Have you ever wanted to share a list of emails without exposing sensitive data for the emails that are unknown to a partner?

Enter one-way cryptographic hash functions

Crypto – Not Just the magic sauce for Bitcoin, cryptographic hash functions underpin most website security.

A one-way hash function is an algorithm which takes an input, encrypts and outputs a fixed length hash. A strong algorithm is one where the hash is irreversible with modern computing power. As in there is no current way to  go from the hashed output to the input

The most commonly adopted standard for one-way hash functions is the SHA-256 algorithm. The output of the SHA-256 algorithm is a fixed length encoded 64-character string.

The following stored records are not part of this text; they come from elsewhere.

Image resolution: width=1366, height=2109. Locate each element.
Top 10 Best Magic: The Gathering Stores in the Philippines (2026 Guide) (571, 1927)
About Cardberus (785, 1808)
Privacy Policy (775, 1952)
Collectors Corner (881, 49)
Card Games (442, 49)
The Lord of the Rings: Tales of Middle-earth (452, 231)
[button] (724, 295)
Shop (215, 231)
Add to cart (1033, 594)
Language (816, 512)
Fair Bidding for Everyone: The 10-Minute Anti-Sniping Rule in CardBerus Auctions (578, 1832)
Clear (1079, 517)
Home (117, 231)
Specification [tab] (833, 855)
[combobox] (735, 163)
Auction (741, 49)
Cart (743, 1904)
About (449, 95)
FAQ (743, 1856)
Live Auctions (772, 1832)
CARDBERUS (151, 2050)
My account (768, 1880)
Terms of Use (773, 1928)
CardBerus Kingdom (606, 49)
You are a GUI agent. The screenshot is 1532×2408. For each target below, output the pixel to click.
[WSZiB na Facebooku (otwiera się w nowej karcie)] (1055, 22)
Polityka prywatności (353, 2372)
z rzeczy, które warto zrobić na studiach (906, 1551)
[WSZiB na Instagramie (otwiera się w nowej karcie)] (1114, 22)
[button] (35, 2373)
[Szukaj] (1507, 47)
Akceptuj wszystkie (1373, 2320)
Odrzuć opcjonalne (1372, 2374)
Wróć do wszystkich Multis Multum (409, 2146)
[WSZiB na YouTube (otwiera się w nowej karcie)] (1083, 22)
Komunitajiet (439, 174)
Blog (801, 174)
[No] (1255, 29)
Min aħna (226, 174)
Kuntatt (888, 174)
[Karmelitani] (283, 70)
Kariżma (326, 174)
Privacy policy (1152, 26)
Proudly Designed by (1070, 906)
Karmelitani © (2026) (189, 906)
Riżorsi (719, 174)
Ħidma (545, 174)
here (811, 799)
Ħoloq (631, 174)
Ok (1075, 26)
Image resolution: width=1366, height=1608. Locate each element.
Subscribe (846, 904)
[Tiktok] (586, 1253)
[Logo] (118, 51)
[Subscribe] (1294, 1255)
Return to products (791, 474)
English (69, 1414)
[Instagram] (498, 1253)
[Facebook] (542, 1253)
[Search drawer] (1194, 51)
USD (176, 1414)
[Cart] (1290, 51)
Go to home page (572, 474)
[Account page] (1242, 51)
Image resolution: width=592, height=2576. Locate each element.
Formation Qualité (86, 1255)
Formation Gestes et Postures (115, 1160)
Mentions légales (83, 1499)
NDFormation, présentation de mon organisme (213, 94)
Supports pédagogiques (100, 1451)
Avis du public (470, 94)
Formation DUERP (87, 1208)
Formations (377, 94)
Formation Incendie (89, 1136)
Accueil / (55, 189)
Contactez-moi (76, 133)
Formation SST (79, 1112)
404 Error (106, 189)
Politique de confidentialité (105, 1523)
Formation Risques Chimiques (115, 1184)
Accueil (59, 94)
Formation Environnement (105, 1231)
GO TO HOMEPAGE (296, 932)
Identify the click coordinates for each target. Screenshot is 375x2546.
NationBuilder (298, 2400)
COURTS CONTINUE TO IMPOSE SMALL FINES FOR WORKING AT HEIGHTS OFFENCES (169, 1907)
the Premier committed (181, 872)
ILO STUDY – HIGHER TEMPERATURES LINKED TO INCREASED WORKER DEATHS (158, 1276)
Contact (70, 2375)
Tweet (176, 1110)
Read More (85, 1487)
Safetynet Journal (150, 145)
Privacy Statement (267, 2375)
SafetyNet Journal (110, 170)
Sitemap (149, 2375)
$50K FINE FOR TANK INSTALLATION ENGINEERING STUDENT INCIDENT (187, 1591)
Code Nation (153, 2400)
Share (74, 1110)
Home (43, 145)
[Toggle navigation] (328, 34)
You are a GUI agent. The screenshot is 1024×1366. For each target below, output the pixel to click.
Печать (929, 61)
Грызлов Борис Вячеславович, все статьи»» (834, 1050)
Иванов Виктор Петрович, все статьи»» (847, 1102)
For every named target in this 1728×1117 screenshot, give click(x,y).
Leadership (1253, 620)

  • “Tevunah” becomes  ‘a5dd7414c077318ba6c21a9620aa78aecfb86c4d65cc362366e5222d0867a9b1’
  • “tevunah” becomes ‘66514d92bd1c19543a663ccff8d31522d1d9c4a853102231154cb67dd3f33b43’
There is no way to go back from the hash to ‘tevunah.’ Since Tevunah and tevunah would give different hashes we are going to want to standardize the inputs by making all email lower case, and trimming for empty spaces.

Salting

For added security, we can add a “salt” by appending an ending of ‘somethingrandom’ to end of all the emails
Lookup tables
  • Example: ” Matt@Tevunah.com” becomes “matt@tevunah.comtable”
Also, have an email known in both lists to makes sure the encryption is working the same way for a sanity check.

The primary function of salts is to defend against dictionary attacks or against its hashed equivalent, a pre-computed rainbow table attack.

By adding a random salt you substantially decrease the chance of finding an email in a lookup table of hashes for common names.

The hash of ‘helloworld’ 936a185caaa266bb9cbe981e9e05cb78cd732b0b3280eb944412bb6f8f8f07af is found in a lookuptable but the hash of helloworldtable is not.

In Python:

import hashlib
import pandas as pd


email_df = pd.read_csv('~/Downloads/Emailtest.csv')
email_df['email'] = email_df['email'].str.strip().str.lower()


def hash_email(email):
salt = 'table'
return hashlib.sha256(str(email) + salt).hexdigest()


email_df['emailhash'] = email_df['email'].apply(hash_email)
email_df.to_csv('~/Downloads/Emailtesthashed.csv')

In Excel: ‘=CONCAT(TRIM(LOWER(email_column)),”table”)’

We can then take the files of just the emailhash column and do a vlookup
client_df = pd.read_csv('~/Downloads/our_list.csv')
joined_df = email_df.join(client_df.set_index('emailhash'), on='emailhash', how='inner')
joined_df.to_csv('~/Downloads/joined.csv')

hashing eliminates the need of sharing the full customer list,  and clients can solely share the hashed results so we can determine the matched emails.